Problem statement:
Return nothing but the lines from the one with "[Putar] (9, 1622)" through the one with "[Reinventing the Consulting" in the data below, word for word and without pictures.

Materials provided:
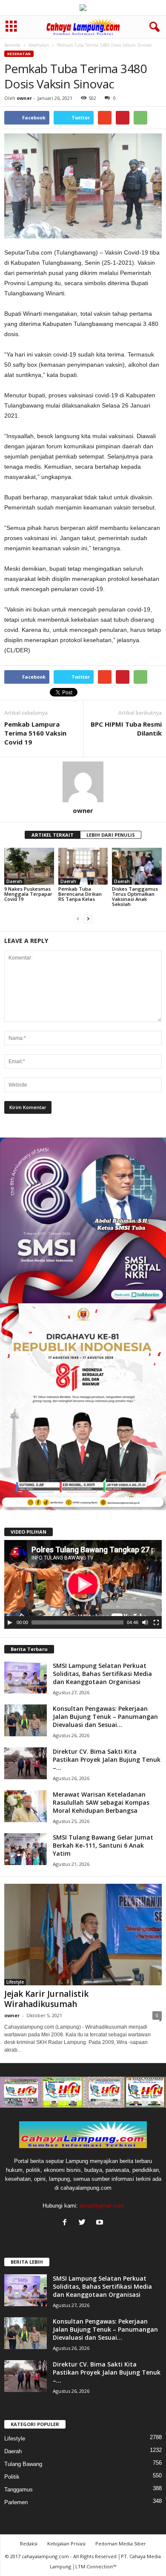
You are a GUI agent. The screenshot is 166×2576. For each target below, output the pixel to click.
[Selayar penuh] (156, 1622)
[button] (152, 27)
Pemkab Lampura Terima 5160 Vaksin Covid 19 (35, 733)
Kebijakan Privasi (66, 2543)
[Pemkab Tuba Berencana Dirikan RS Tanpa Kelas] (83, 866)
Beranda (12, 45)
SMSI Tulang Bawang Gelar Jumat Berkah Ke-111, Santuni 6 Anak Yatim (103, 1845)
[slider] (77, 1622)
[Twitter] (84, 2223)
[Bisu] (145, 1622)
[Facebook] (66, 2223)
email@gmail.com (102, 2205)
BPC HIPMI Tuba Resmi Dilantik (126, 728)
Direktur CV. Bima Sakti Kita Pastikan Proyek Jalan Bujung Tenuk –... (106, 1759)
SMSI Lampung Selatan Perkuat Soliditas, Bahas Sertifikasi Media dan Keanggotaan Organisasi (102, 1674)
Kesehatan (39, 45)
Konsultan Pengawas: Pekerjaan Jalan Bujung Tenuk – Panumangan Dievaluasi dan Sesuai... (105, 1716)
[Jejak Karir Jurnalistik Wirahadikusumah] (83, 1934)
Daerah (14, 881)
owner (24, 98)
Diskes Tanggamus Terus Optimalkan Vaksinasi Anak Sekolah (135, 896)
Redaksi (28, 2543)
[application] (83, 1584)
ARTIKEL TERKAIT (52, 835)
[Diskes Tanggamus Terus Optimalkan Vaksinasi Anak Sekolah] (137, 866)
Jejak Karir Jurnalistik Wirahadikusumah (46, 1999)
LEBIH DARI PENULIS (110, 835)
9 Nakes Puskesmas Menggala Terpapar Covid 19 (28, 894)
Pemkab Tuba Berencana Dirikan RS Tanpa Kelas (80, 894)
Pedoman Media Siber (120, 2543)
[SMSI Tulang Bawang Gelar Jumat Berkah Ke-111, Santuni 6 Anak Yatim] (25, 1849)
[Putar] (9, 1622)
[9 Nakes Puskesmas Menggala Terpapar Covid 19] (29, 866)
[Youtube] (101, 2223)
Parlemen (16, 2502)
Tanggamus (18, 2489)
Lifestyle (15, 1982)
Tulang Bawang (23, 2464)
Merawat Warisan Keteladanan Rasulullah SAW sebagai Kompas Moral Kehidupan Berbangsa (101, 1802)
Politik (12, 2477)
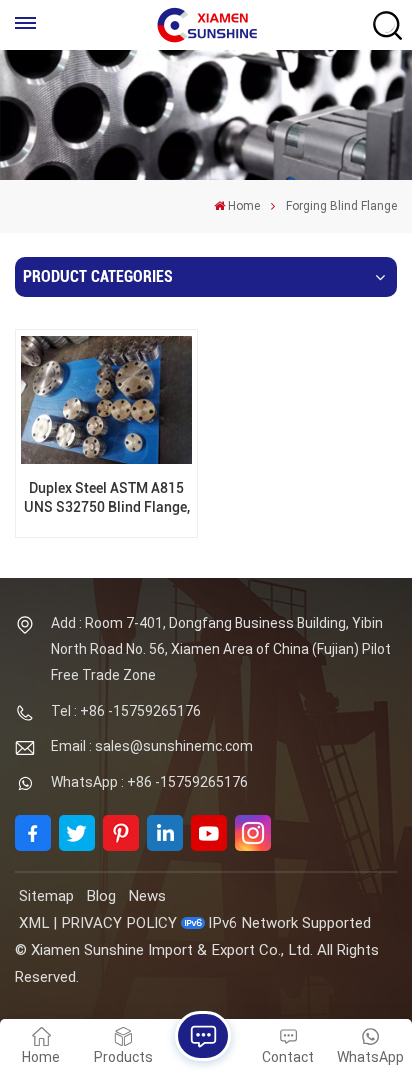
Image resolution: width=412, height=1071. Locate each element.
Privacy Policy (119, 923)
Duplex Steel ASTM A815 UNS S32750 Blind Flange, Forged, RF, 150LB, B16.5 (107, 498)
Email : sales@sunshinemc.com (152, 746)
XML (34, 923)
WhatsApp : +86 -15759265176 (149, 782)
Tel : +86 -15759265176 (126, 711)
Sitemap (46, 896)
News (147, 896)
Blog (101, 896)
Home (244, 206)
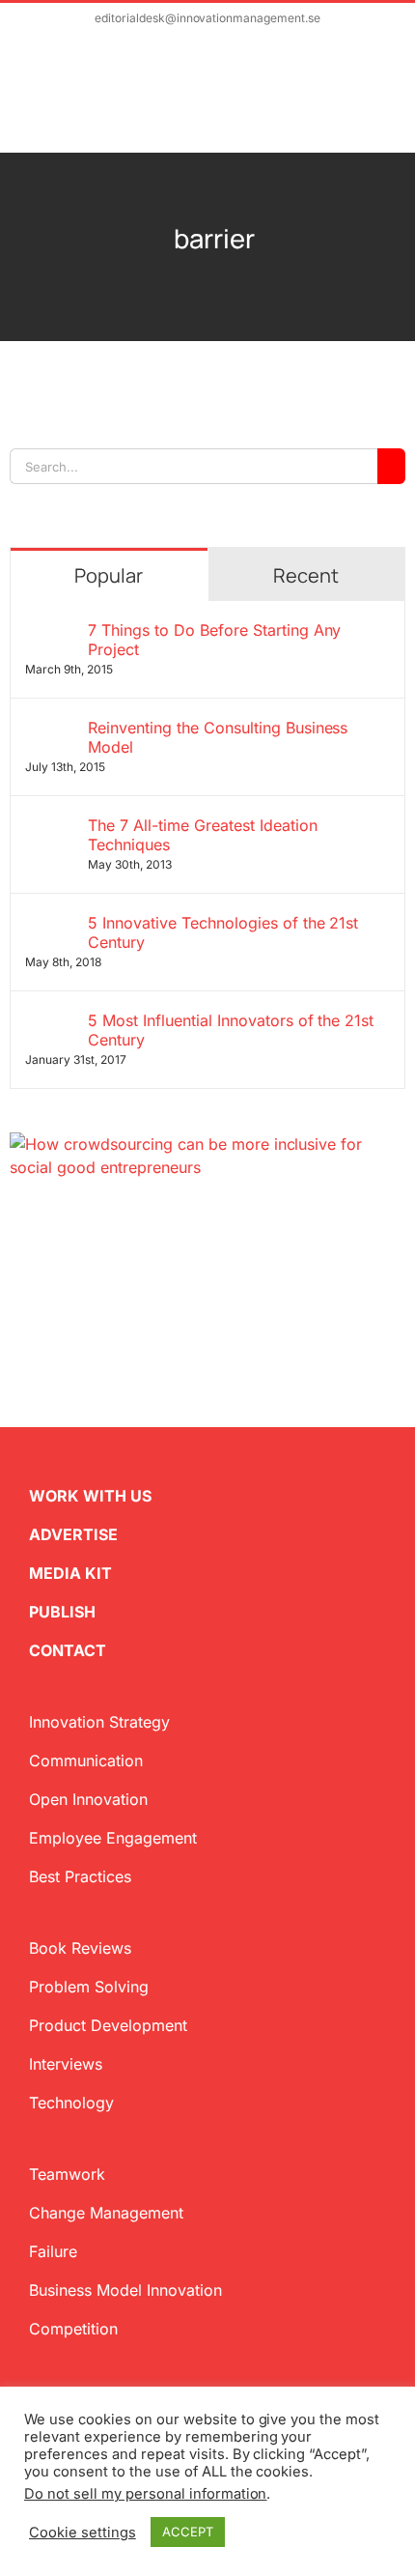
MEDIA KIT (70, 1573)
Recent (306, 575)
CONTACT (67, 1650)
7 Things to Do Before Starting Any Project (215, 639)
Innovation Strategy (99, 1722)
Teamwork (67, 2174)
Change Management (106, 2212)
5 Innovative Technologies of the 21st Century (223, 932)
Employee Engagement (113, 1837)
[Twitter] (17, 1233)
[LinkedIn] (79, 1233)
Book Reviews (80, 1948)
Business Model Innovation (125, 2290)
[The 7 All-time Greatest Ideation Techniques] (50, 827)
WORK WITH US (90, 1495)
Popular (108, 575)
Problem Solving (89, 1986)
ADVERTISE (73, 1534)
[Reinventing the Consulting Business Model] (50, 729)
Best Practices (80, 1876)
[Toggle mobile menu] (378, 103)
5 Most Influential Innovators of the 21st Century (231, 1030)
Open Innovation (88, 1799)
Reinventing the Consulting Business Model (217, 737)
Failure (53, 2251)
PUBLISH (62, 1611)
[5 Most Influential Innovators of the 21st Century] (50, 1022)
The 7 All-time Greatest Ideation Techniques (203, 835)
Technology (71, 2102)
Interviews (65, 2064)
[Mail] (110, 1233)
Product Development (108, 2025)
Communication (86, 1760)
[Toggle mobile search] (343, 103)
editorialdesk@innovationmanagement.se (207, 18)
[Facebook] (48, 1233)
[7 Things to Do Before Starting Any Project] (50, 632)
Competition (73, 2328)
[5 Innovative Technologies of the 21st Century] (50, 924)
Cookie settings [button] (82, 2532)
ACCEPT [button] (187, 2531)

Reply:
[Putar] (9, 1622)
[9 Nakes Puskesmas Menggala Terpapar Covid 19] (29, 866)
[Youtube] (101, 2223)
Parlemen (16, 2502)
Tanggamus (18, 2489)
Lifestyle (15, 1982)
Tulang Bawang (23, 2464)
Merawat Warisan Keteladanan Rasulullah SAW sebagai Kompas Moral Kehidupan Berbangsa (101, 1802)
Politik (12, 2477)
Image resolution: width=412, height=1071. Locate each element.
Privacy Policy (119, 923)
Duplex Steel ASTM A815 UNS S32750 Blind Flange, Forged, RF, 150LB, B16.5 (107, 498)
Email : sales@sunshinemc.com (152, 746)
XML (34, 923)
WhatsApp : +86 -15759265176 (149, 782)
Tel : +86 -15759265176 (126, 711)
Sitemap (46, 896)
News (147, 896)
Blog (101, 896)
Home (244, 206)
MEDIA KIT (70, 1573)
Recent (306, 575)
CONTACT (67, 1650)
7 Things to Do Before Starting Any Project (215, 639)
Innovation Strategy (99, 1722)
Teamwork (67, 2174)
Change Management (106, 2212)
5 Innovative Technologies of the 21st Century (223, 932)
Employee Engagement (113, 1837)
[Twitter] (17, 1233)
[LinkedIn] (79, 1233)
Book Reviews (80, 1948)
Business Model Innovation (125, 2290)
[The 7 All-time Greatest Ideation Techniques] (50, 827)
WORK WITH US (90, 1495)
Popular (108, 575)
Problem Solving (89, 1986)
ADVERTISE (73, 1534)
[Reinventing the Consulting Business Model] (50, 729)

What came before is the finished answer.